Exposure of cancer cells to anticancer agents in cultures induces detachment of cells that are usually considered dead. These drug-induced detached cells (D-IDCs) may represent a clinical problem for chemotherapy since they may survive anoikis, enter the circulation, invade other tissues and resume proliferation, creating a metastasis, especially in tissues where the bioavailability of anticancer agents is not enough to eliminate all cancer cells. In this study we evaluated the antiproliferative effect of menadione : sodium orthovanadate (M : SO) combination on A549 lung cancer cells as well as the ability of M : SO to induce cell detachment.

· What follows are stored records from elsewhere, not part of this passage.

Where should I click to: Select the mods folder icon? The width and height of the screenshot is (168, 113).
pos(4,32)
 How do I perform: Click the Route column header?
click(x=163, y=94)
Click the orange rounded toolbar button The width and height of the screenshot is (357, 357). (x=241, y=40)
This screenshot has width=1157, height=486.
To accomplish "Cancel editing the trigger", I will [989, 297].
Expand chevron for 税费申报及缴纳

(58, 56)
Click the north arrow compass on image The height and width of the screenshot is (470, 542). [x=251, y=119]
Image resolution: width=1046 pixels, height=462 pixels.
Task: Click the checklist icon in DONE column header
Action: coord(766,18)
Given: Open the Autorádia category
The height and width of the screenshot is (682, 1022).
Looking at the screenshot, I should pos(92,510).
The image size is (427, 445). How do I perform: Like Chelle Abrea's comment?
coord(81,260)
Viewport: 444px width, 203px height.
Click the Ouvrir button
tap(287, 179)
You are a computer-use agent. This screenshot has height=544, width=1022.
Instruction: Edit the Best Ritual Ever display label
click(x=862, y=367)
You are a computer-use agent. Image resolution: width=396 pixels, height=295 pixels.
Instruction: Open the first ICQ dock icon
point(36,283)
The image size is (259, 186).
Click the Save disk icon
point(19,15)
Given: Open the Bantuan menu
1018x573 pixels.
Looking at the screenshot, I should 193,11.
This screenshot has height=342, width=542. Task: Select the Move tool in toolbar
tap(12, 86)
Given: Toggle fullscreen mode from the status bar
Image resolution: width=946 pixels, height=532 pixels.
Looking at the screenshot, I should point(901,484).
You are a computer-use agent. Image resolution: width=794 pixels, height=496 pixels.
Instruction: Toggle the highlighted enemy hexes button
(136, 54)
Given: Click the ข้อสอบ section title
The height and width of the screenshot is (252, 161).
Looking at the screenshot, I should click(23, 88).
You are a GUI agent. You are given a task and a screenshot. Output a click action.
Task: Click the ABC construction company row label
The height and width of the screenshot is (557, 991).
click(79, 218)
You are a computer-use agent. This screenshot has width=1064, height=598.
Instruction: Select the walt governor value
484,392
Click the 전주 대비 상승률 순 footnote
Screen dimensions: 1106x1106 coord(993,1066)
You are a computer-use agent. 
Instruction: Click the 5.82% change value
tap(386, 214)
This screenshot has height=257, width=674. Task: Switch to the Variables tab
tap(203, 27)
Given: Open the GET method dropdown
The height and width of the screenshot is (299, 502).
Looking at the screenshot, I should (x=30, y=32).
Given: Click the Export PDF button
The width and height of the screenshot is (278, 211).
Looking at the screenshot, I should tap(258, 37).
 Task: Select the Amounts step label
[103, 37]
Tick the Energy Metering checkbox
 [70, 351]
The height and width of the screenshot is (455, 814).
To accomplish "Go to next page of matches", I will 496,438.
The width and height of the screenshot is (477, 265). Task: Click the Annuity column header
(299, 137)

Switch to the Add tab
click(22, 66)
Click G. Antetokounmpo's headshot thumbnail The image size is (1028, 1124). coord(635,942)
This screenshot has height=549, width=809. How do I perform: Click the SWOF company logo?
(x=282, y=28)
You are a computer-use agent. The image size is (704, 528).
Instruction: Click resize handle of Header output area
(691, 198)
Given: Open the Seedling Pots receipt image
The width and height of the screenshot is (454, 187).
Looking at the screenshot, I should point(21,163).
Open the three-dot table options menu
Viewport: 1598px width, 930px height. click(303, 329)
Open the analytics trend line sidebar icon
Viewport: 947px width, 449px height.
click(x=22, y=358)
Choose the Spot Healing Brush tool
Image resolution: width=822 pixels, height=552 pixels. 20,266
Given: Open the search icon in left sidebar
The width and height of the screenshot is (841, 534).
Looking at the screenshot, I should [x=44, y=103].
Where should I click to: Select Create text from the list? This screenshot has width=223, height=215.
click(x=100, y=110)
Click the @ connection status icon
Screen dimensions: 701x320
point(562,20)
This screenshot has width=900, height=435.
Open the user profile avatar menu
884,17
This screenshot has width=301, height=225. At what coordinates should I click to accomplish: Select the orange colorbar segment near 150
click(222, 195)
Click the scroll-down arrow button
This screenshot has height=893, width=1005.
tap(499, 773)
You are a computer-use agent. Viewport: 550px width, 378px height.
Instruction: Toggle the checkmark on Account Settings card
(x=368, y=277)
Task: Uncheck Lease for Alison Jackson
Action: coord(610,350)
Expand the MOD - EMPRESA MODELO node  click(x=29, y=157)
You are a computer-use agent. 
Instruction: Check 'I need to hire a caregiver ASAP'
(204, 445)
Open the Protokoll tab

In addition, we followed the fate and chemosensitivity of M : SO-induced detached cells. Using transwell chambers, we found that a fraction of the M : SO-induced detached cells were viable and, furthermore, were able to migrate, re-attach, and resume proliferation when re-incubated in drug-free media. The total elimination of A549 detachment-resistant cells and M : SO-induced detached cells were successfully eliminated by equivalent M : SO concentration (17.5 μM : 17.5 μM). Thus, M : SO prevented cell migration. Similar results were obtained on DBTRG.05MG human glioma cells. Our data guarantee further studies to evaluate the in vivo occurrence of D-IDCs, their implications for invasiveness and metastasis and their sensitivity to anticancer drugs.